KRC’s Homegrown Board Member - Jennifer Kongs
I have several memories from my childhood that revolve around gathering, growing, cooking, and eating food. I remember harvesting apples and walnuts with my grandparents, sowing watermelon seeds in the section of my mom’s flower garden she let me “manage,” and being served pickled beets and applesauce and other canned foods as a normal part of a family meal at grandma’s house. My mom has always been big into recycling — I remember the smell of the place we would drove the boxes of cans we’d saved to have recycled to this day!
But, the connection to all of these things as tied to agriculture and food systems didn’t happen for me until I was in college. I went into Environmental Studies and knew I loved plants, but discovered quickly I did NOT love my Chemistry or Biology Labs. By chance, I landed on some incredible Environmental Geography classes, where we were encouraged to trace the origin of a modern-day issue, such as the Red Tide in the Gulf of Mexico, up the chain of place-based causes — beyond chemicals in the water in the Gulf, beyond Midwestern monoculture agricultural practices, beyond Washington-based farming incentives in the Farm Bill — and so on. I was fascinated in this systemic understanding of how our socio-political structures impact our choices — and the effects these lead us to experience.
I tied local food systems into my environmental passion and was led back through my own family’s farming roots around Seneca, spent hours learning seasonal food self-sufficiency skills from my grandparents (of course, including pickled beets and applesauce), and worked on local farms (including the organic vegetable farm of long-time KRC Board Member Joy Lominska and her late husband, Bob).
Jennifer’s son enjoying his agrarian life.

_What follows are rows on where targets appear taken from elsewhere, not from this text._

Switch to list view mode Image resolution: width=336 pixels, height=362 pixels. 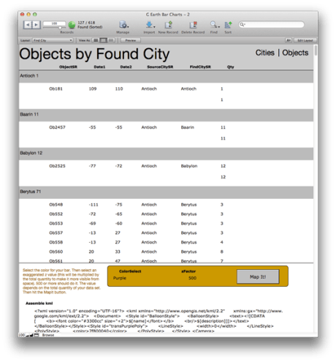coord(104,40)
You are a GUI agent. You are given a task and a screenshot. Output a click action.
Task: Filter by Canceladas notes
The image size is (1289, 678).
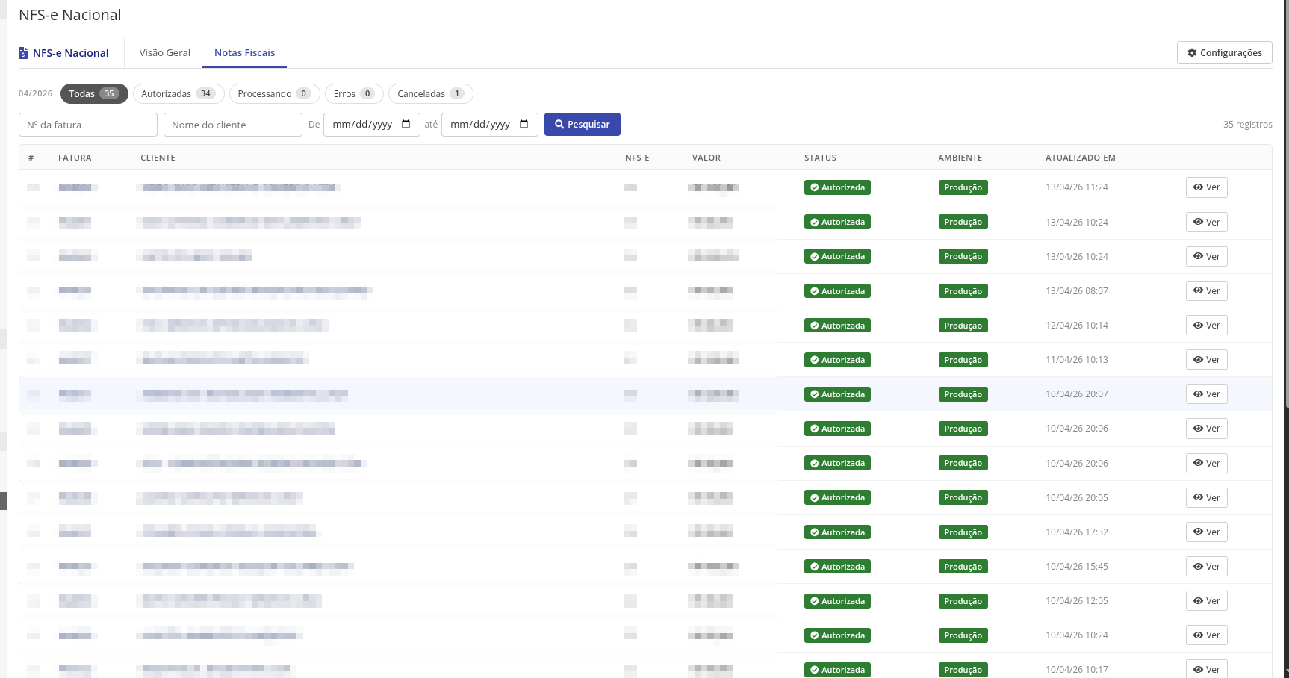tap(430, 94)
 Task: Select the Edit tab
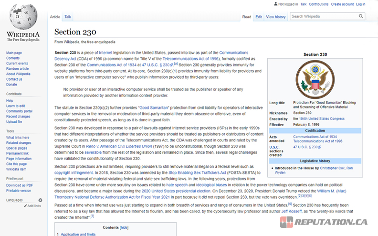(x=258, y=17)
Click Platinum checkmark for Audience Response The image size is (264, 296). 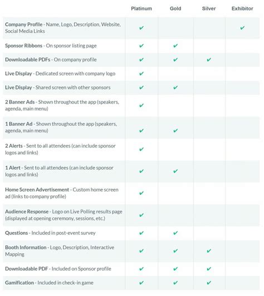pos(141,215)
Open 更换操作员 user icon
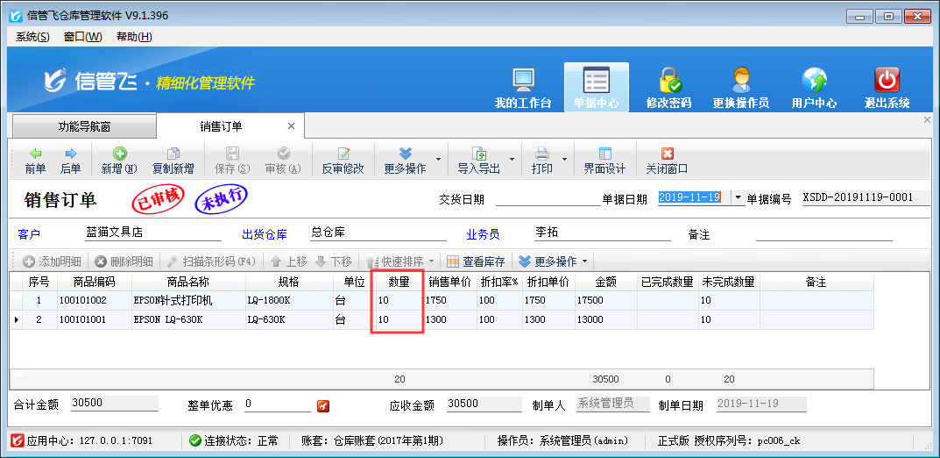This screenshot has height=458, width=940. tap(740, 81)
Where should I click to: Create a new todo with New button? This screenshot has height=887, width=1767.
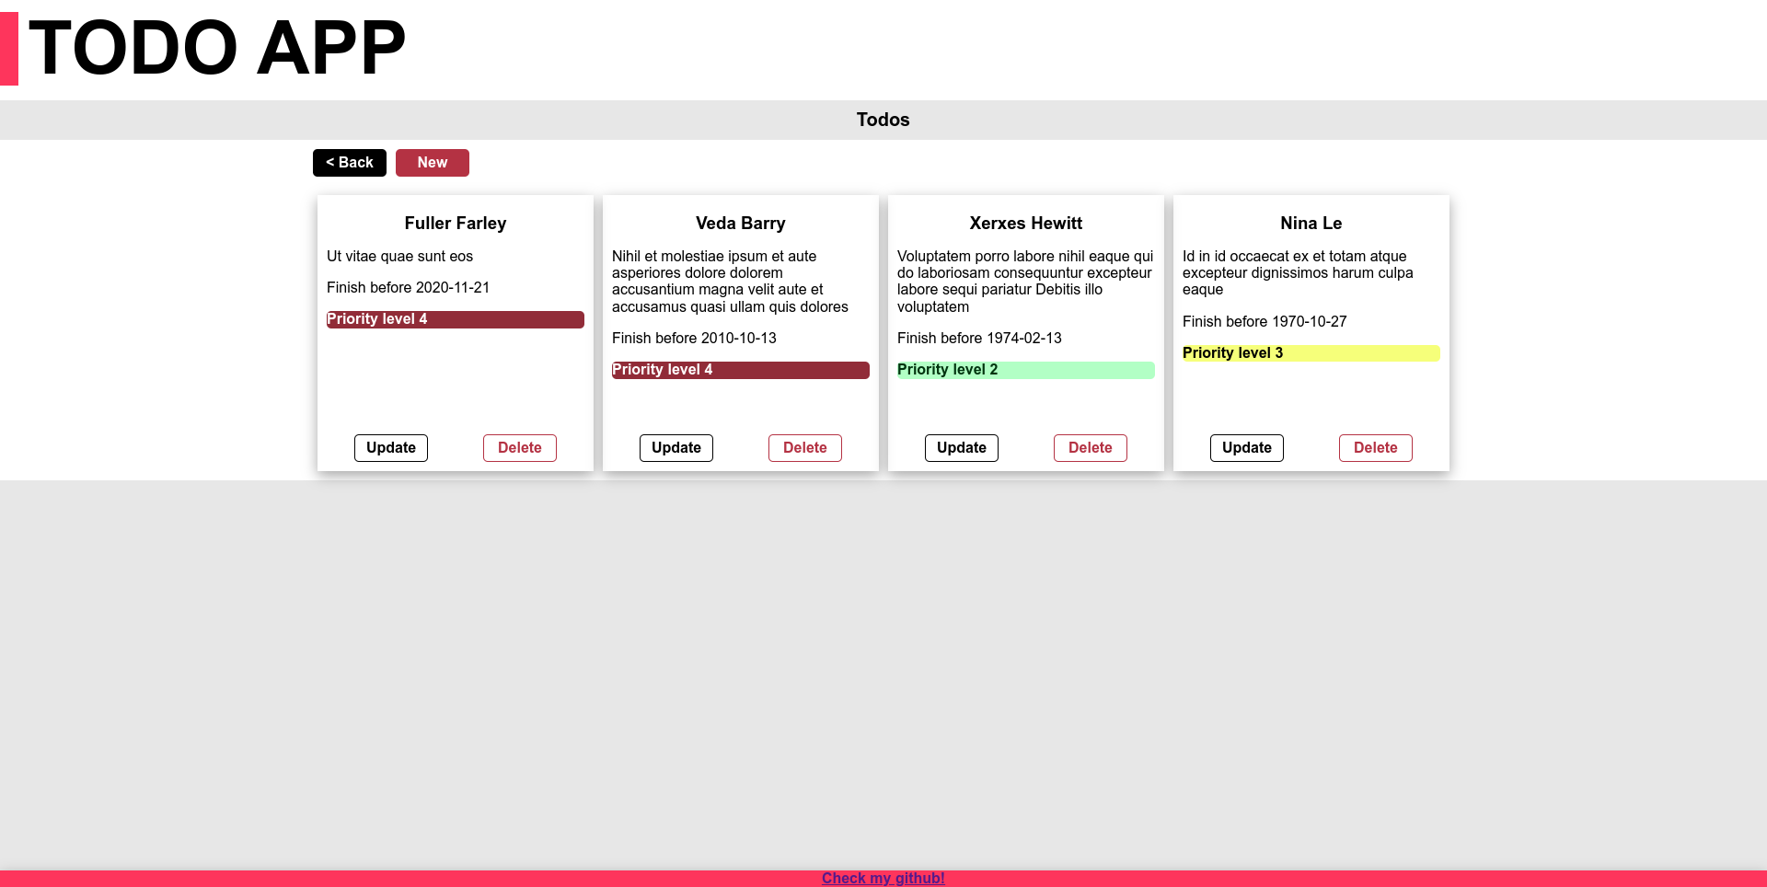tap(433, 163)

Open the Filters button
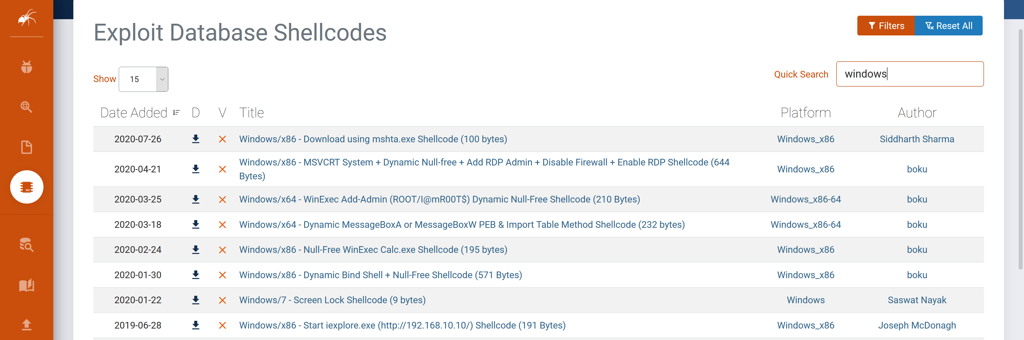click(886, 26)
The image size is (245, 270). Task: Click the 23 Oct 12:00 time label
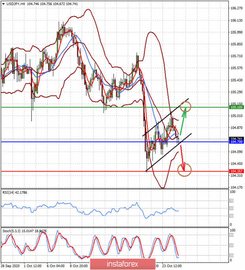point(172,266)
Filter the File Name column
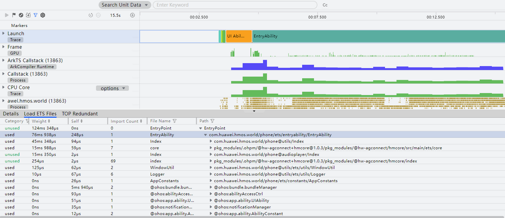Screen dimensions: 505x218 click(174, 121)
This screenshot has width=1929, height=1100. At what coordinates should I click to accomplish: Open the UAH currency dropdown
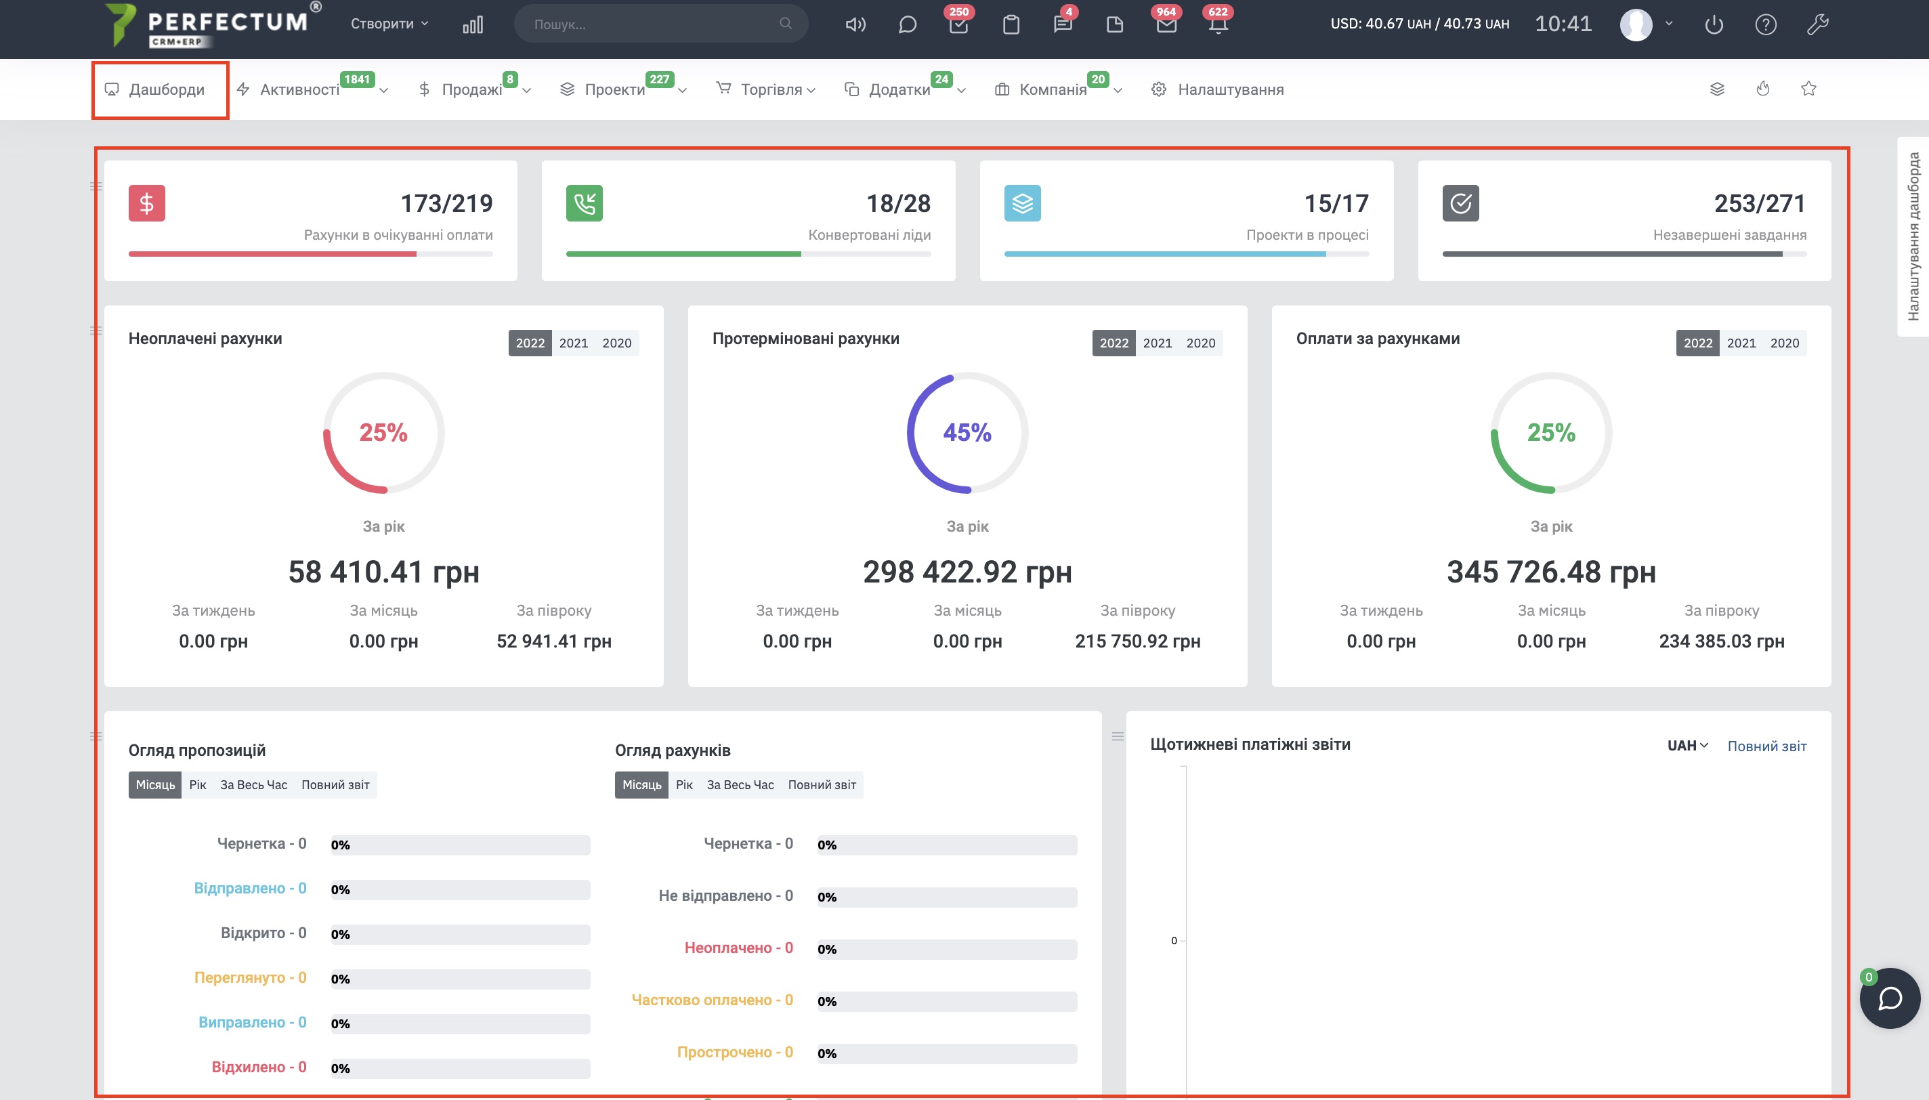(1687, 746)
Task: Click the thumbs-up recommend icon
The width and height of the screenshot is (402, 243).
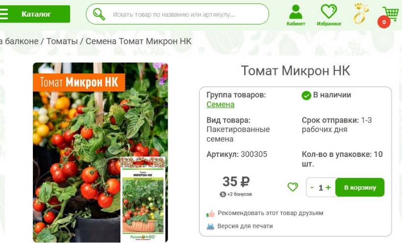Action: pyautogui.click(x=210, y=213)
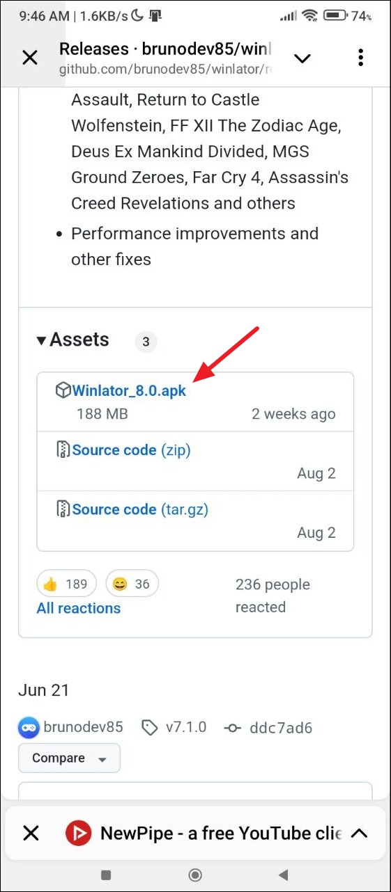Click the archive icon beside Source code (tar.gz)

click(x=63, y=509)
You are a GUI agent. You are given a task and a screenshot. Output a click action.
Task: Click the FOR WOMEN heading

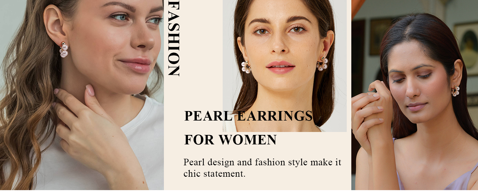pyautogui.click(x=231, y=140)
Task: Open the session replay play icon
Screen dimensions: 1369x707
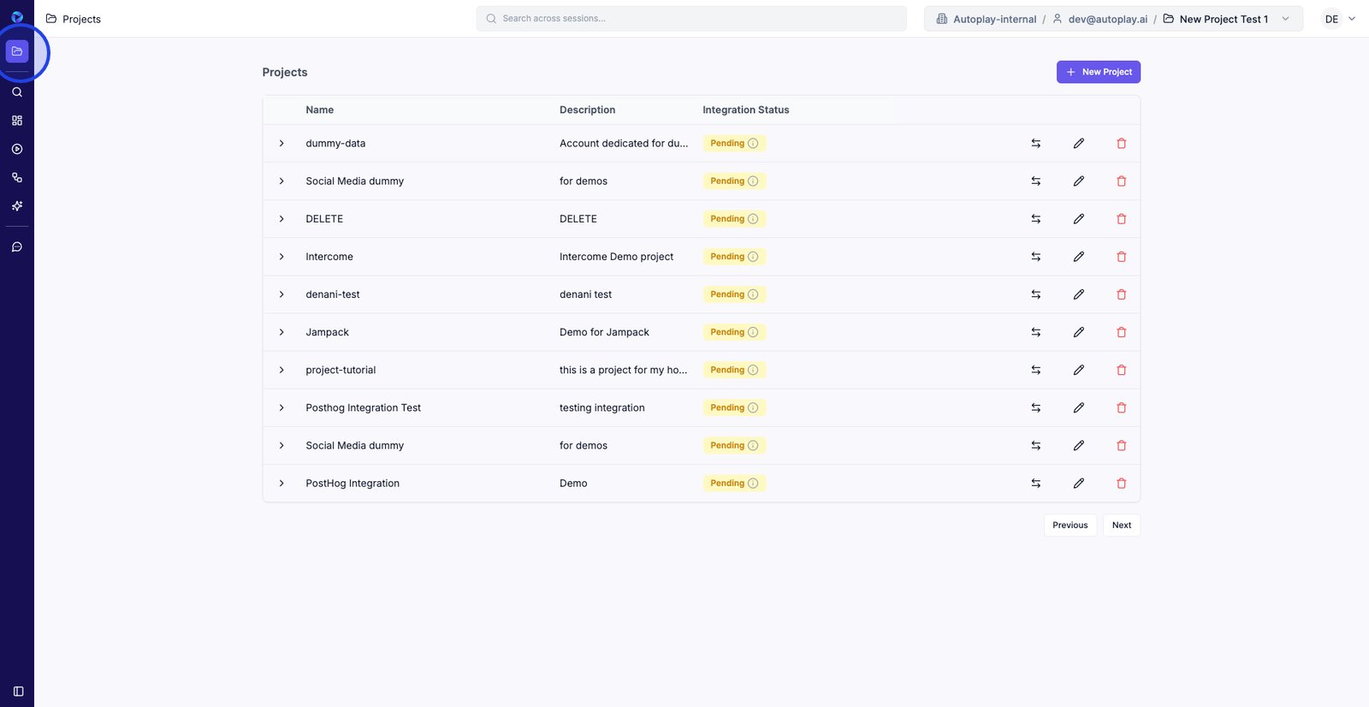Action: (17, 149)
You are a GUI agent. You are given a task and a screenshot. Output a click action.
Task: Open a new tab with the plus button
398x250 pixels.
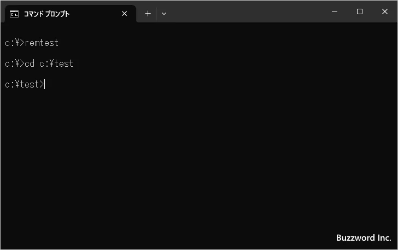(x=148, y=14)
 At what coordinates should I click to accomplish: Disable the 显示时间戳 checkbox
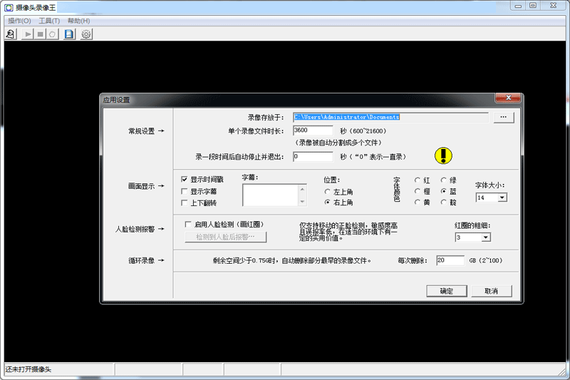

My husband and I now own about 40 acres outside of Lawrence. We have a large organic vegetable garden, a small orchard, raise laying hens and pastured pigs. We also manage some woods and open pasture, and are working with a friend to put our pasture to use for her pastured beef operation. I get the most joy watching my son, who is now six years old, participate in growing and preparing the foods we all eat, and especially when he shares it with his friends who don’t have the opportunity at home to produce as much food as we can.
In my day job, I co-own a content marketing agency that exclusively works with nonprofits and impact businesses — so I end up spending quite a bit of time in online meetings with people from all over the country. It is super unusual to them that I have this much land (ha!) and produce food. Honestly, in Kansas, it doesn’t seem to strike people as nearly so crazy! But, inversely, our organic and pasture-based values are more valued outside of our state than I have found within our state’s borders.
I often am in conversations about regenerative finance and regenerative economies that include transitioning to regenerative and climate-smart agriculture, but these conversations so rarely include the folks who work the land in the Midwest. I feel there is still a gap between those of us who live here and are working for a new kind of agriculture and those who are developing theories on how to finance and invest in climate justice and climate action in other parts of the country.
I was introduced to the Kansas Rural Center by the Lominska family, during the time I was working on their farm. I had never been engaged with a nonprofit so aligned with my interests at the intersection of how we produce food that is healthy for all beings and the planet — and I have learned so much from the folks who have fully committed their lives to raise food and steward the land, both past and present, since being involved. The vision and systemic approach to our food and farming challenges and the innovation of community- and planet-based solutions continues to bring incredible value to me, our state, and beyond.
I remain honored to support as I can as a part of the Board.